> [Instruction]
Please print everything from the line that contains "You are a GUI" down to the line that contains "[x=589, y=194]", both included, with no changes. Leave the pictures out of your answer.

> [Extracted entries]
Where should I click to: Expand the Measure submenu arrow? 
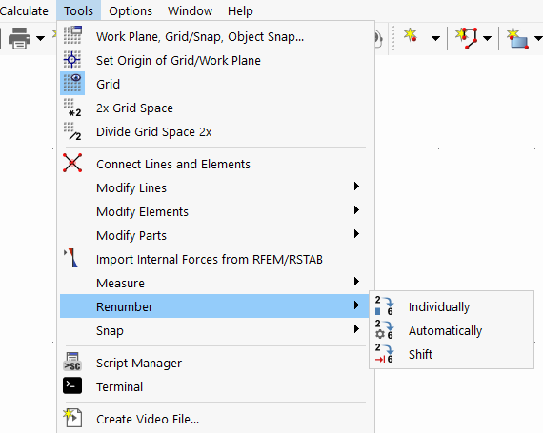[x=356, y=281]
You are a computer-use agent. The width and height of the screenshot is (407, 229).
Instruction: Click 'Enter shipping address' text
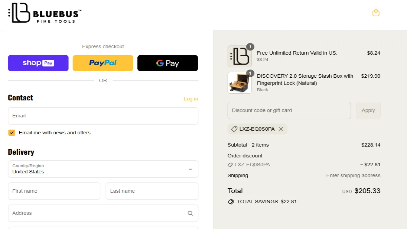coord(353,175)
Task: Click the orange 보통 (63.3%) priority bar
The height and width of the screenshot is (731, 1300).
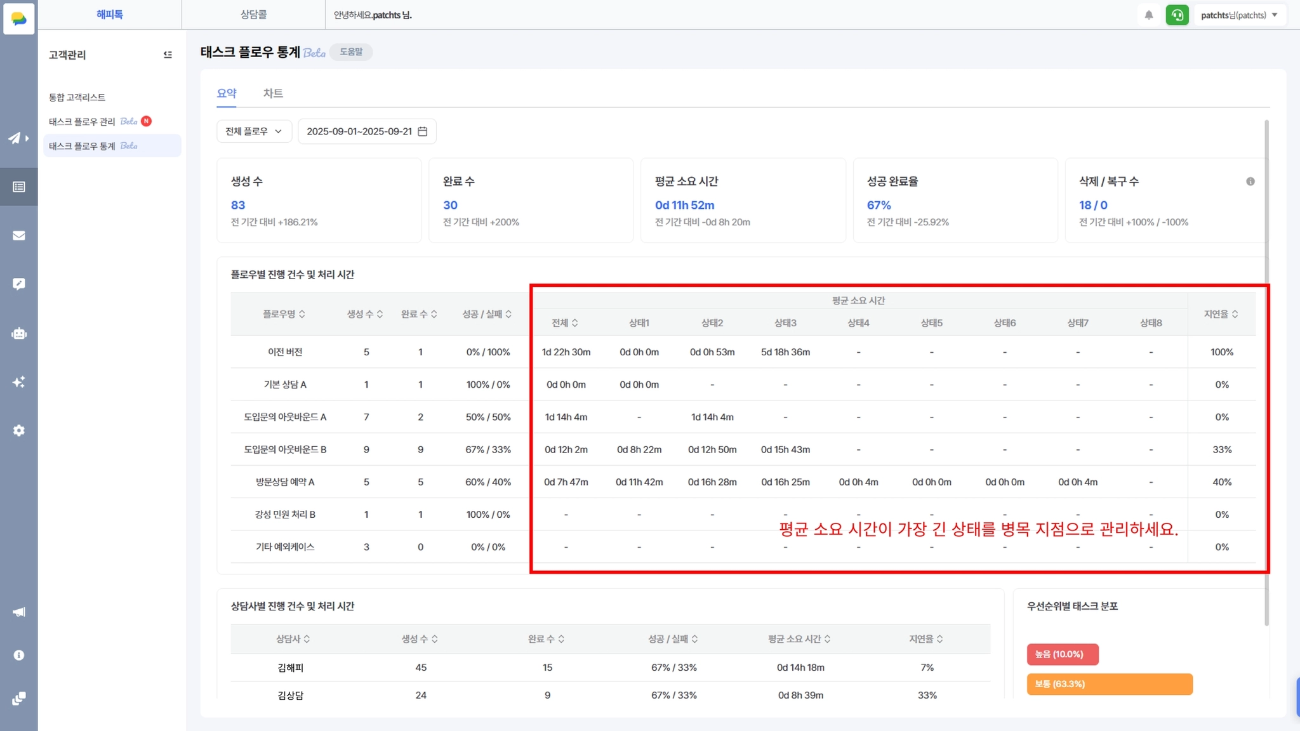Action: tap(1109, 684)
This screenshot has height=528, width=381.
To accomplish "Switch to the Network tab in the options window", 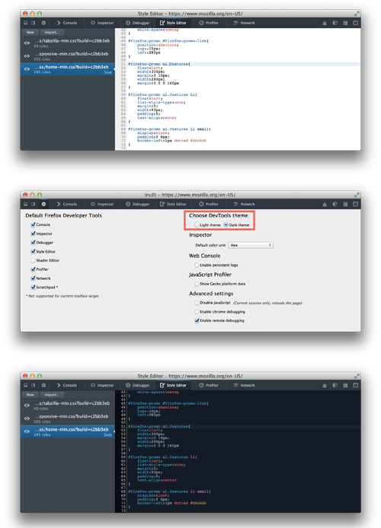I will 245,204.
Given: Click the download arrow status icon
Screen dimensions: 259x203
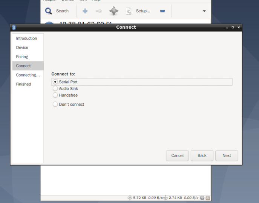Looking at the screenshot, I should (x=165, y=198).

--

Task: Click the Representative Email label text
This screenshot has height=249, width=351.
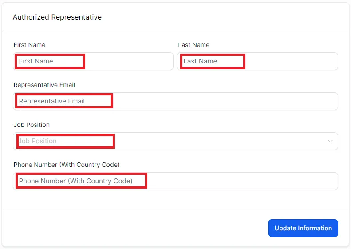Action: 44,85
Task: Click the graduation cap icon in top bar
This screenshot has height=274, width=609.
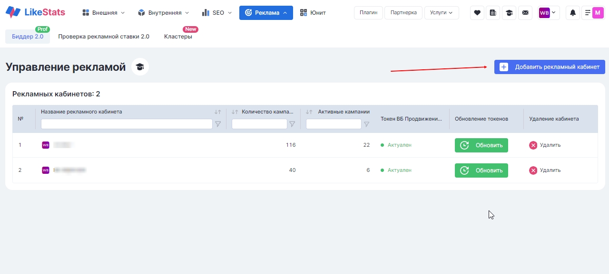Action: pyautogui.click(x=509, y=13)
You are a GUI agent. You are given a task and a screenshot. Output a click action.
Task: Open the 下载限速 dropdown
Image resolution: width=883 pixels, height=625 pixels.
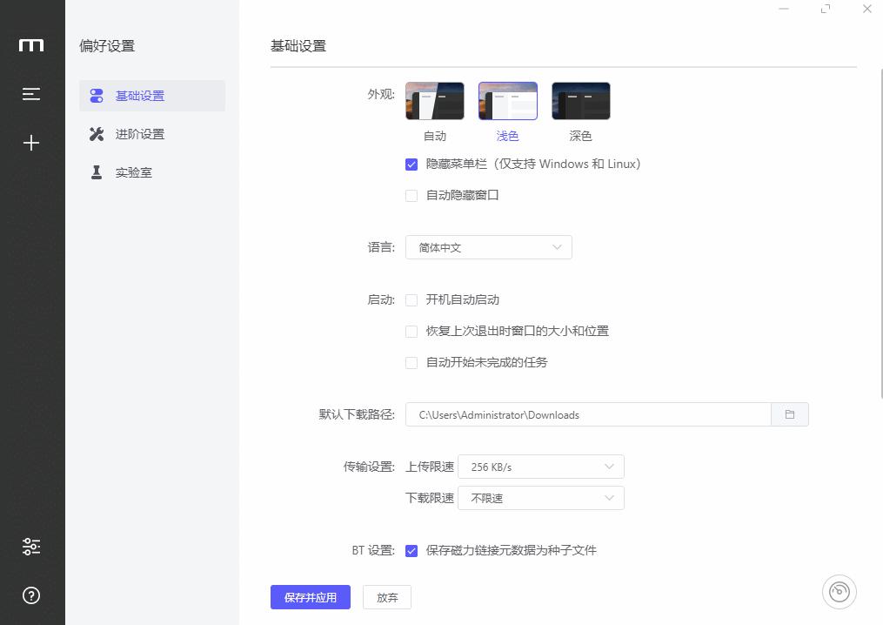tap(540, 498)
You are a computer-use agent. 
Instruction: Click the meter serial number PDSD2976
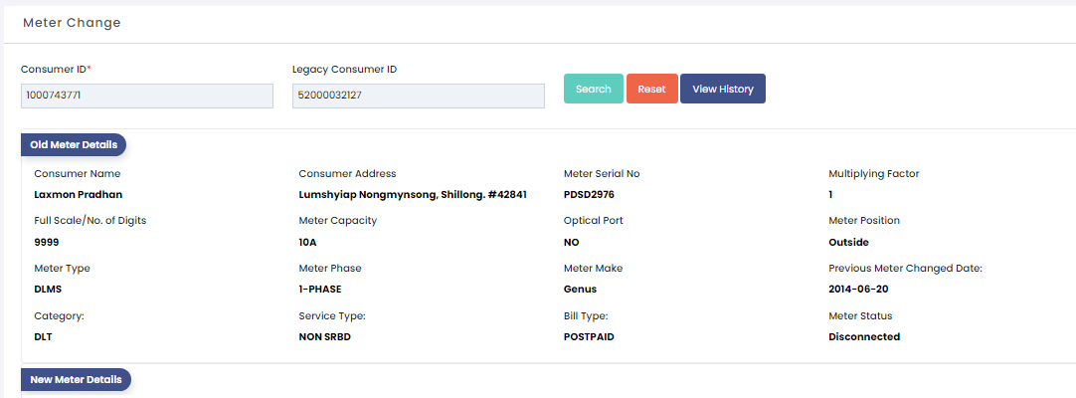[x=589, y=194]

> [Exercise result]
You are a GUI agent. You are given a task and a screenshot. Output a click action.
Task: Open the 下载限速 dropdown
Image resolution: width=883 pixels, height=625 pixels.
tap(540, 498)
You are a computer-use agent. 
Instruction: Click the meter serial number PDSD2976
[x=589, y=194]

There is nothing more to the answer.